Sunday with Miriam
- Genre: Talk
- Running time: 50 minutes
- Country of origin: Ireland
- Language: English
- Home station: RTÉ Radio 1
- Hosted by: Miriam O'Callaghan
- Produced by: Yetti Redmond Liz Sweeney Claire Prior Seamus Hosey
- Recording studio: Donnybrook, Dublin
- Original release: 11 July 2009 – present
- Website: Official website
- Podcast: Podcast

= Sunday with Miriam =

Sunday with Miriam (previously Miriam Meets...) is an Irish radio talk show. The programme began initially in July 2009, as a summer filler, presented by Prime Time and Saturday Night with Miriam presenter Miriam O'Callaghan. The show is broadcast on a Sunday morning.

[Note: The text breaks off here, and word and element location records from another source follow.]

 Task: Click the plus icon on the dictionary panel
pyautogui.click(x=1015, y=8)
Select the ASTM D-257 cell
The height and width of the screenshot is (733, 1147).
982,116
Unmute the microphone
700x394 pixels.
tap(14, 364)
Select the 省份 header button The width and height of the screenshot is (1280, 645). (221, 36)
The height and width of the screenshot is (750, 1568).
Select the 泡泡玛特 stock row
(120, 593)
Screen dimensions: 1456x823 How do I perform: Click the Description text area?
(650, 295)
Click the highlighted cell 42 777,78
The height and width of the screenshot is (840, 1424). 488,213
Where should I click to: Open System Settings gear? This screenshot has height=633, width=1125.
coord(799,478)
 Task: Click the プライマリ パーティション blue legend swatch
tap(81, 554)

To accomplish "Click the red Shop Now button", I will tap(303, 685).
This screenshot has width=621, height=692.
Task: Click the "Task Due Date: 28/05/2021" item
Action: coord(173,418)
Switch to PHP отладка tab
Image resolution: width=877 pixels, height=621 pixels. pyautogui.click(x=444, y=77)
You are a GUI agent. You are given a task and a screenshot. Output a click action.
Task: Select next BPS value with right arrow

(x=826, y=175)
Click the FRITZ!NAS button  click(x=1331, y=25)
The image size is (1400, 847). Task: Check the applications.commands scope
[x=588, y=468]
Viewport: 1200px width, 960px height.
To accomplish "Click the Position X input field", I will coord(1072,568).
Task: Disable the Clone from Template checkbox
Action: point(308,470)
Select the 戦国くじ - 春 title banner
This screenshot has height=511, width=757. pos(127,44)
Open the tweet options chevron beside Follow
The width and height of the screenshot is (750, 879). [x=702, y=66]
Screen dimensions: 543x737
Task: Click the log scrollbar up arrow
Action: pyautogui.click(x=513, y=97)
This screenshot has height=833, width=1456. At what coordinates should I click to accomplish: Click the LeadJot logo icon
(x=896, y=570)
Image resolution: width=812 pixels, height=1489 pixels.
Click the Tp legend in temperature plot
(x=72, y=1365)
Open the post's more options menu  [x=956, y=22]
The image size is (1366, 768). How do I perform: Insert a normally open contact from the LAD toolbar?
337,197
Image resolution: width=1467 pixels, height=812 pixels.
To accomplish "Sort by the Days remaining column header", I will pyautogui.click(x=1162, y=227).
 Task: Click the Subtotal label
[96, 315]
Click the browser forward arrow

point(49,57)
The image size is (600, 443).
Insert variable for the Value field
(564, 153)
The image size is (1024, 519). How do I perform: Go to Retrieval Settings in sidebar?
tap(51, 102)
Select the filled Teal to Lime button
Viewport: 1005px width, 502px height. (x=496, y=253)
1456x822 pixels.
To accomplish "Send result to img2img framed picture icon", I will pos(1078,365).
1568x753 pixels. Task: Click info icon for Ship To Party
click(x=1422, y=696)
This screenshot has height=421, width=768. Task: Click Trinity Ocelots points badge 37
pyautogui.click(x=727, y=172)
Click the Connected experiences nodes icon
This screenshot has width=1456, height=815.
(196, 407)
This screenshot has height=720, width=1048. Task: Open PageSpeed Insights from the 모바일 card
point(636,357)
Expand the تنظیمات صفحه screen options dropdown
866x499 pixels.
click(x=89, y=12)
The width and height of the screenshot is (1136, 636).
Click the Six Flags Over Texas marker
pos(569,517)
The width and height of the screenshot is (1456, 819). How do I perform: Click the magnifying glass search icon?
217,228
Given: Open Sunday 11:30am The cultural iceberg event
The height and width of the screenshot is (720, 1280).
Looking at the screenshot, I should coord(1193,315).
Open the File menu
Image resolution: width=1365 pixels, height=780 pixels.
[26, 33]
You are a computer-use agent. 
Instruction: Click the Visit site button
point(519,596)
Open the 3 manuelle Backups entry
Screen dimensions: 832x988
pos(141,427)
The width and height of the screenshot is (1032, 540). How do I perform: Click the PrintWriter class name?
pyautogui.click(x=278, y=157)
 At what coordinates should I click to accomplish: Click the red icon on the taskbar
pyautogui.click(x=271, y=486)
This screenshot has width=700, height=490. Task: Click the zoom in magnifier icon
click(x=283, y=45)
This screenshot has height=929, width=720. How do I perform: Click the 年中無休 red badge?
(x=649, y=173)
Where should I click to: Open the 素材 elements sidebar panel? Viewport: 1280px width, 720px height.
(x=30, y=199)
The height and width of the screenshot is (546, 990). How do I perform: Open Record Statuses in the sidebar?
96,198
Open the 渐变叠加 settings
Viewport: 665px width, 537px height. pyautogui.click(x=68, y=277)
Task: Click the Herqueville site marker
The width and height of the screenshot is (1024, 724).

In August 2009, it was announced the programme will have a permanent slot on a Sunday morning, just before The Marian Finucane Show. The programme is sponsored by Irish Ferries.

==History==
Miriam Meets.. originally began an eight-week run, to fill in for Eamon Dunphy's Conversations with Eamon Dunphy, while he had summer holidays. Dunphy later announced he would cease presenting the programme. RTÉ confirmed in August 2009, that the programme would move to a permanent home on Sunday's at 10.00.

==Format==
The programme has similarities to Dunphy's programme, but features two guests compared to one. The two guests are connected through "love, life or family ties". Like Conversations with Eamon Dunphy, the guests are asked to request three pieces of music.